Stress MRI Protocol
Stress MRI is most commonly performed using pharmacological stress rather than exercise stress due to logistical reasons, with vasodilator agents like regadenoson being preferred for their ease of administration and diagnostic accuracy. 1
Pharmacological Stress Agents
Preferred Agents
- Regadenoson: Single 10-second infusion, allowing providers to maintain distance from patients. This is the preferred agent when available and not contraindicated 1, 2
- Adenosine: Requires continuous infusion (0.14 mg/kg/min for 6 minutes) 2
- Dipyridamole: Alternative vasodilator option 1, 3
- Dobutamine: Used when vasodilators are contraindicated; administered in increasing doses from 5-10 μg/kg/min up to 50 μg/kg/min 1
Considerations for Agent Selection
- Vasodilators may cause a drop in blood pressure of approximately 10 mmHg (use caution in hypotensive patients) 1
- Dobutamine may cause hypotension at lower doses and hypertension at higher doses 1
- For patients unable to exercise, pharmacological stress is the standard approach 1
Protocol Components
1. Patient Preparation
- Obtain informed consent
- Screen for contraindications to MRI and stress agents
- Ensure patient has fasted appropriately if using vasodilators
- Place IV access for contrast and stress agent administration
- Apply ECG leads for cardiac monitoring during the procedure
2. Image Acquisition Sequence
- Rest images: Obtain baseline cardiac function and perfusion images
- Stress agent administration: Administer pharmacological stress agent
- Stress perfusion imaging: Acquire images during peak stress effect (immediately after regadenoson or during adenosine/dipyridamole infusion) 2
- Rest perfusion imaging: Typically performed 15 minutes after stress imaging 4
- Late gadolinium enhancement (LGE): Acquired 10-15 minutes after contrast administration to assess for myocardial scarring 3
3. Image Analysis
- Compare rest and stress images for perfusion defects
- Assess wall motion abnormalities that develop or worsen with stress
- Evaluate for LGE indicating prior myocardial infarction
- Quantify global and regional cardiac function (ejection fraction, wall motion)

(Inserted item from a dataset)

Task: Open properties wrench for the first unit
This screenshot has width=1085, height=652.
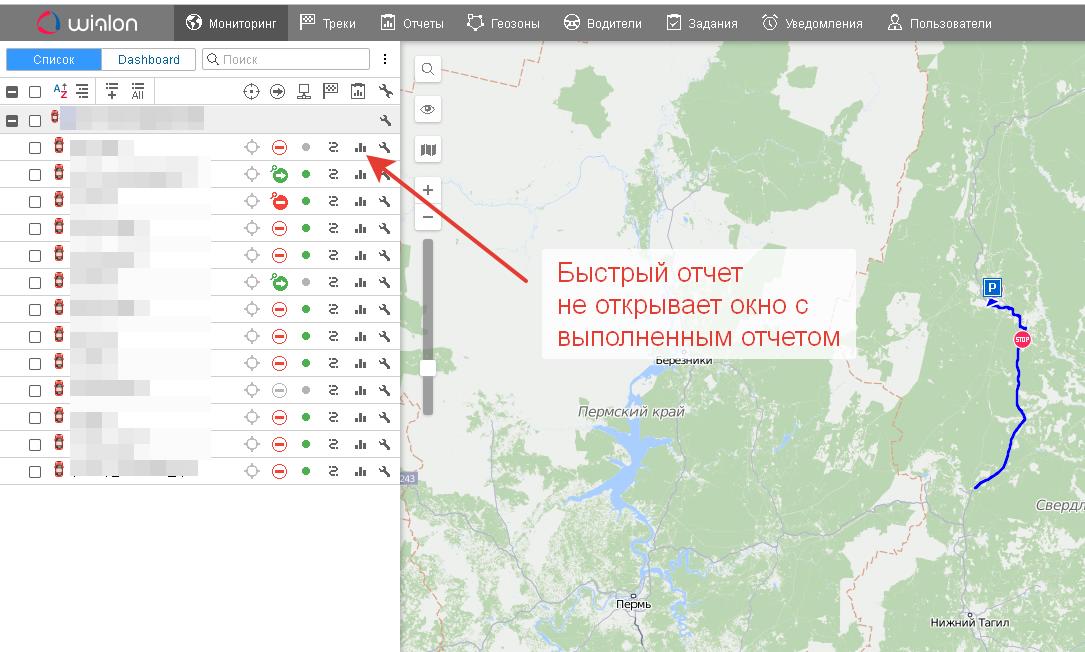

- Consider strain measurements for additional prognostic information 3
Reporting Requirements
The stress MRI report should include 1:
- Demographics: Patient information and referring physician
- Clinical indication: Reason for the study, cardiac history, symptoms
- Stress protocol: Agent used, dose, duration, and any adverse reactions
- Findings:
- Perfusion defects (location, extent, reversibility)

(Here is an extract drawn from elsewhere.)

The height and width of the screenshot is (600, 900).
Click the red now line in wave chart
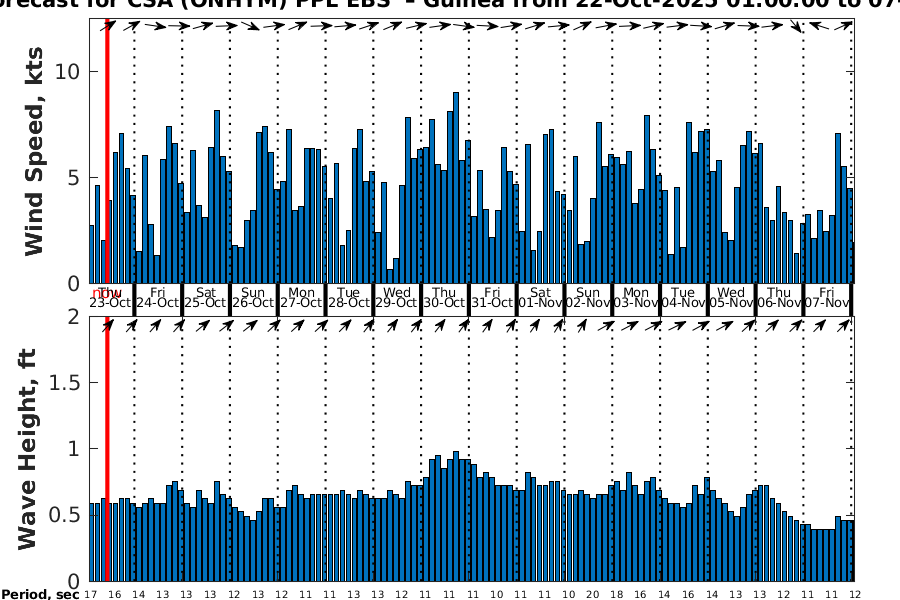point(107,450)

- Wall motion abnormalities
- Left ventricular function (rest and stress)
- Presence of myocardial scarring
- Other cardiac or incidental findings
- Interpretation: Clinical significance of findings and correlation with patient's presentation
Special Considerations
- Safety monitoring: Continuous ECG, blood pressure, and oxygen saturation monitoring during stress
- Contraindications: Unstable angina, recent MI, high-grade AV block, severe bronchospasm (for adenosine/regadenoson)
- Exercise stress MRI: While less common due to logistical challenges, can be performed using supine bicycle ergometry in specific populations 4
- Prognostic value: Stress MRI provides superior diagnostic performance compared to conventional exercise ECG and can be comparable or superior to nuclear imaging techniques 1, 5
Advantages of Stress MRI
- Superior diagnostic performance for detecting obstructive coronary disease 1
- Ability to quantify and localize areas of ischemia 1
- No radiation exposure unlike nuclear imaging techniques 5
- Provides comprehensive assessment of cardiac function, perfusion, and viability in a single examination 5
- Particularly valuable in patients with challenging imaging characteristics (women, prior revascularization, LV dysfunction) 5
Stress MRI with vasodilator agents has shown excellent prognostic value, with normal results associated with very low annual risk of cardiac events (<1% per year) 6, 3.